_AIM OF THE EXERCISE:_ Down to the last line, set down the material below exactly, excluding pictures.

——————————

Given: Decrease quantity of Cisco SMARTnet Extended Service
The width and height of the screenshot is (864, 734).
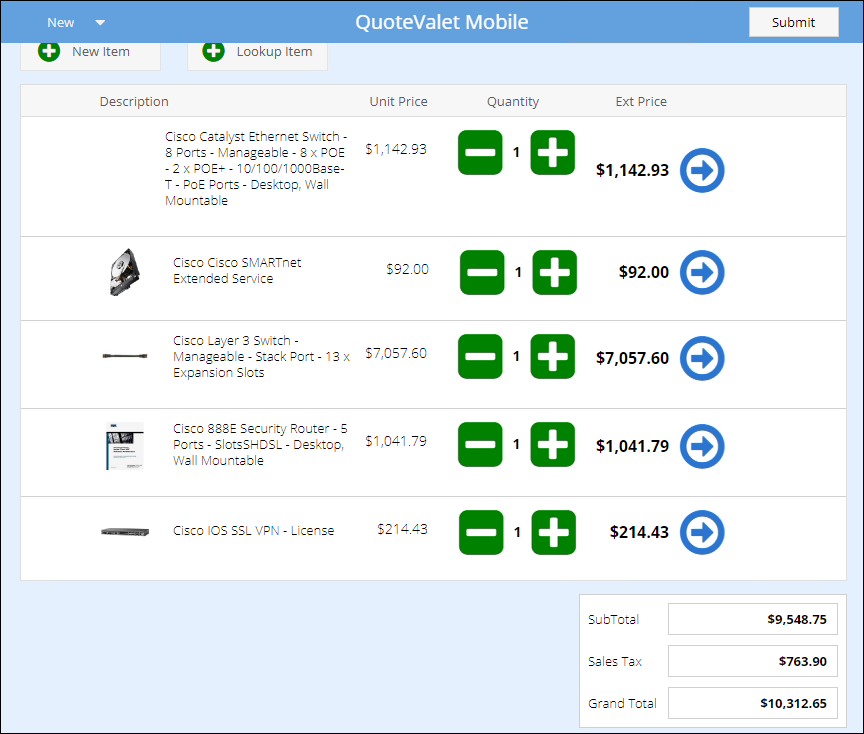Looking at the screenshot, I should coord(482,272).
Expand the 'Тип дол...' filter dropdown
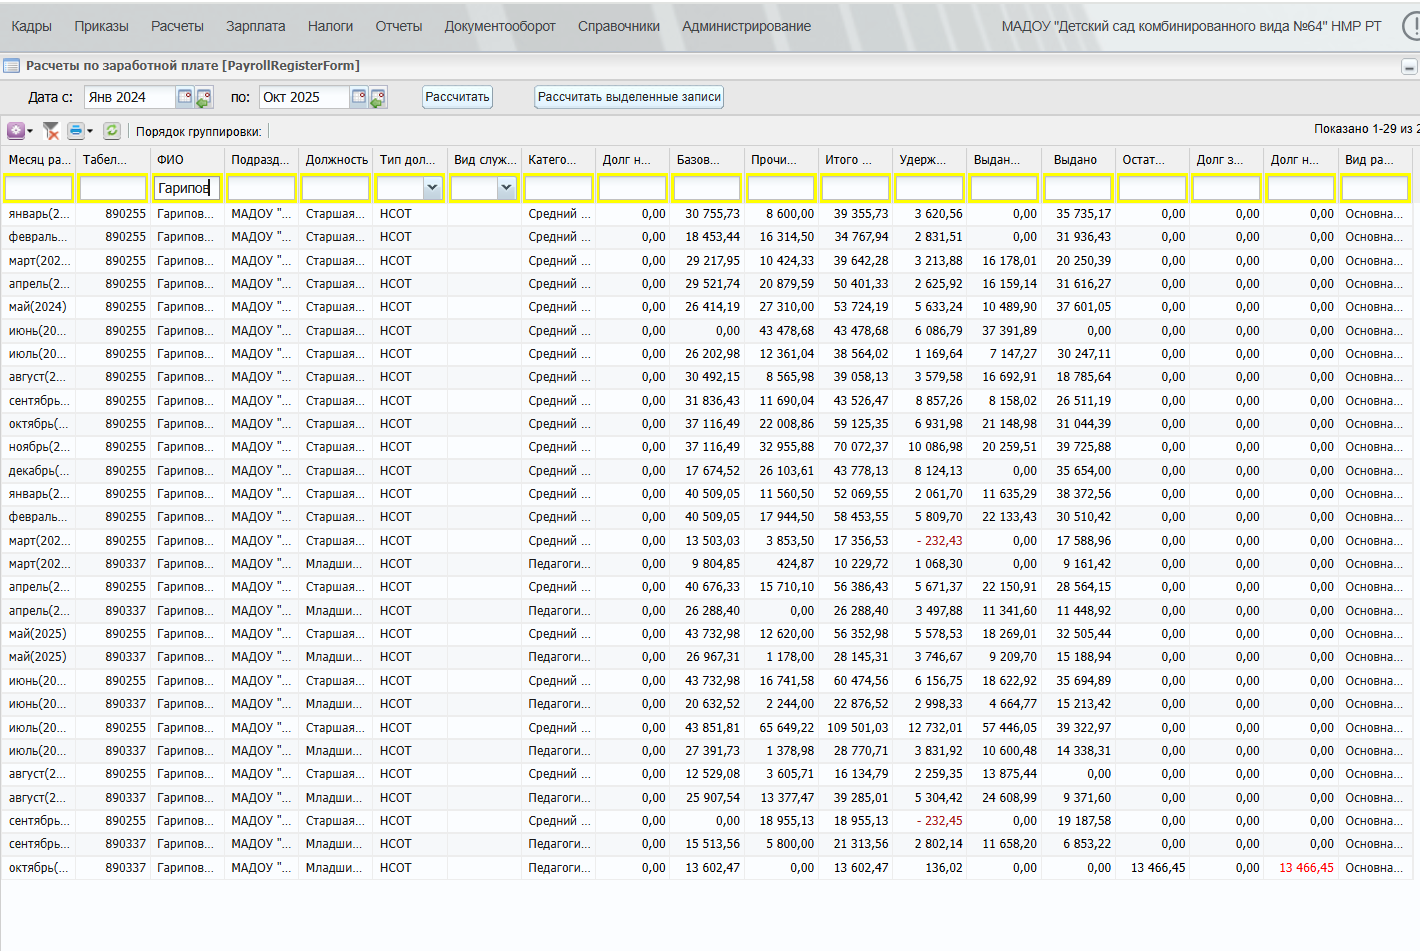Screen dimensions: 1420x951 tap(432, 188)
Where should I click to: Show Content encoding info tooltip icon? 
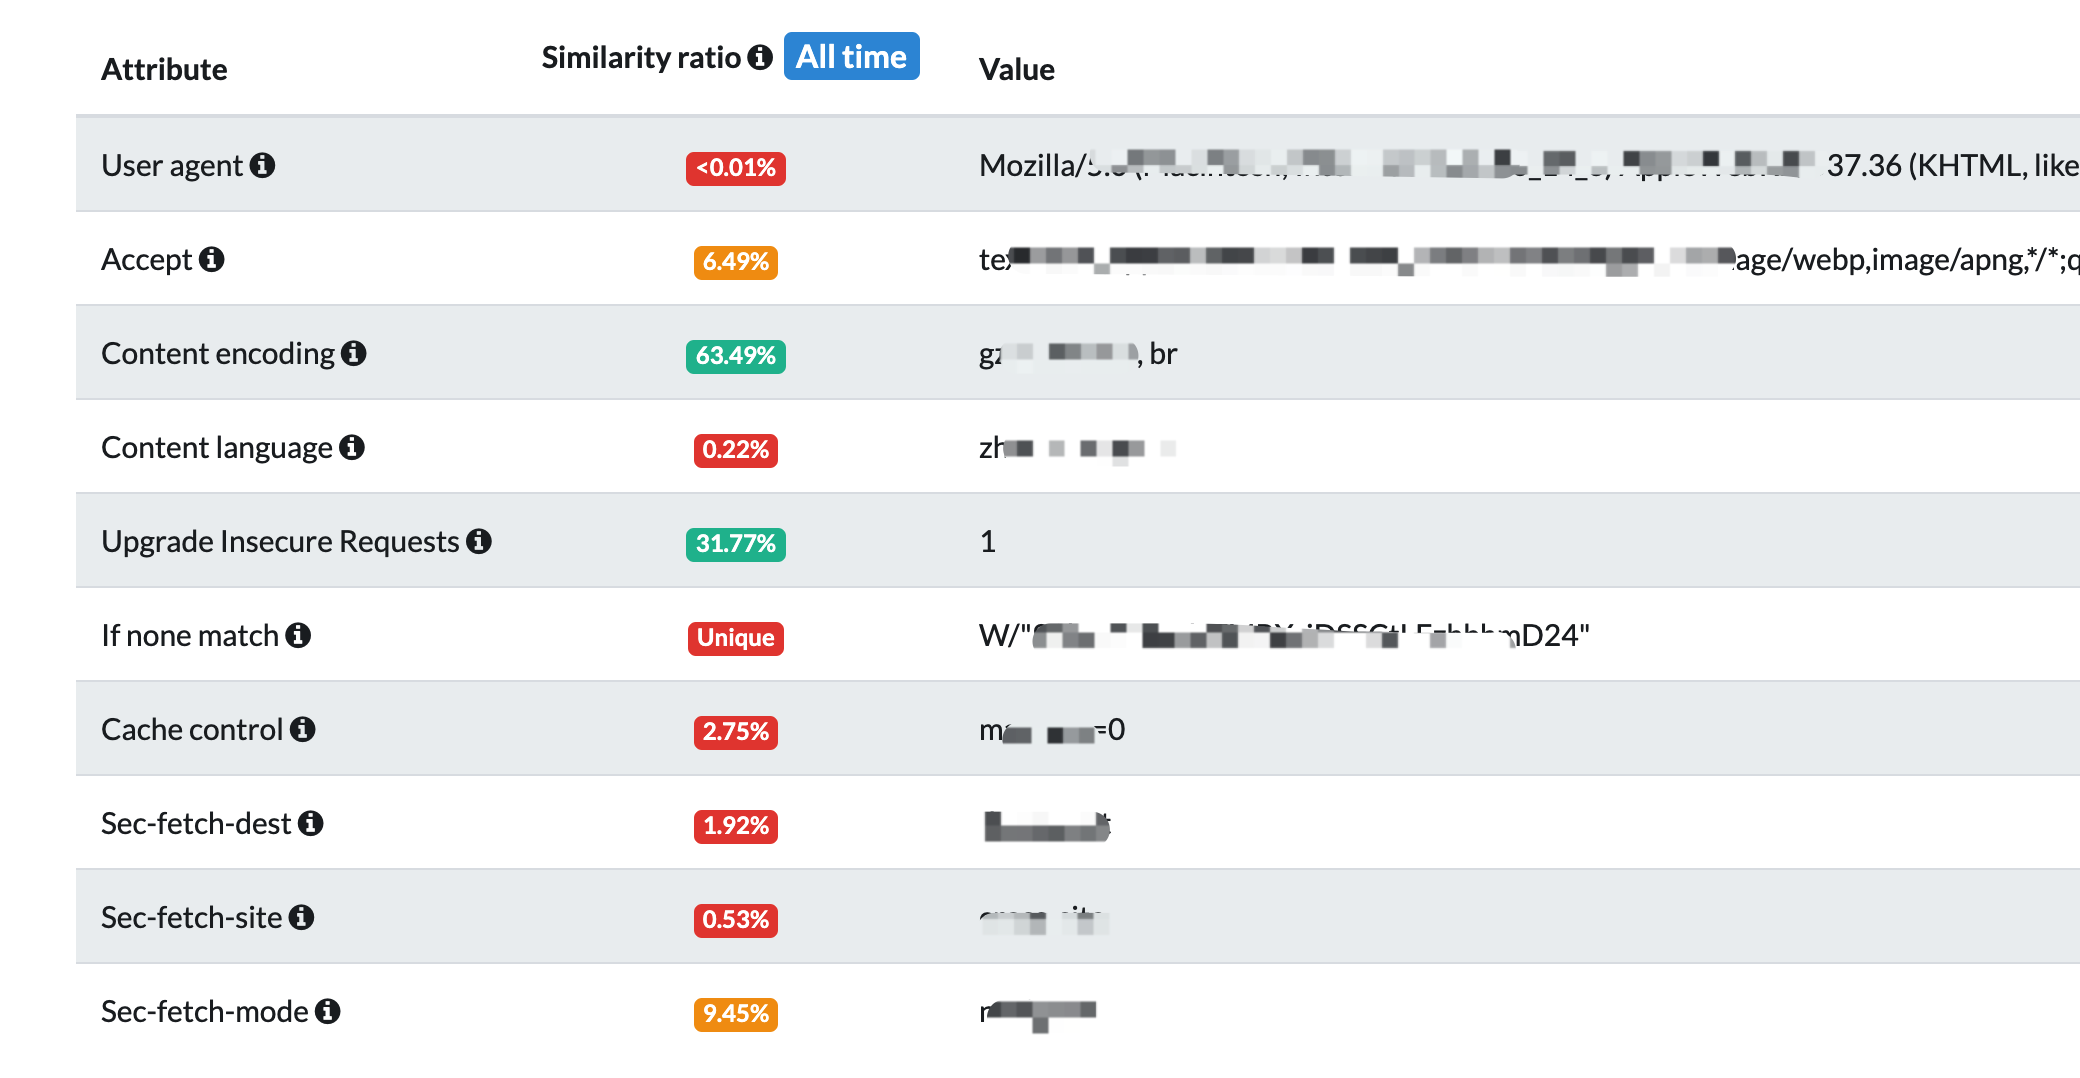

——————————

_TASK OUTPUT:_
Given: Decrease quantity of Cisco SMARTnet Extended Service
The width and height of the screenshot is (864, 734).
Looking at the screenshot, I should coord(482,272).
Expand the 'Тип дол...' filter dropdown
Screen dimensions: 1420x951 tap(432, 188)
Where should I click to: Show Content encoding info tooltip icon? 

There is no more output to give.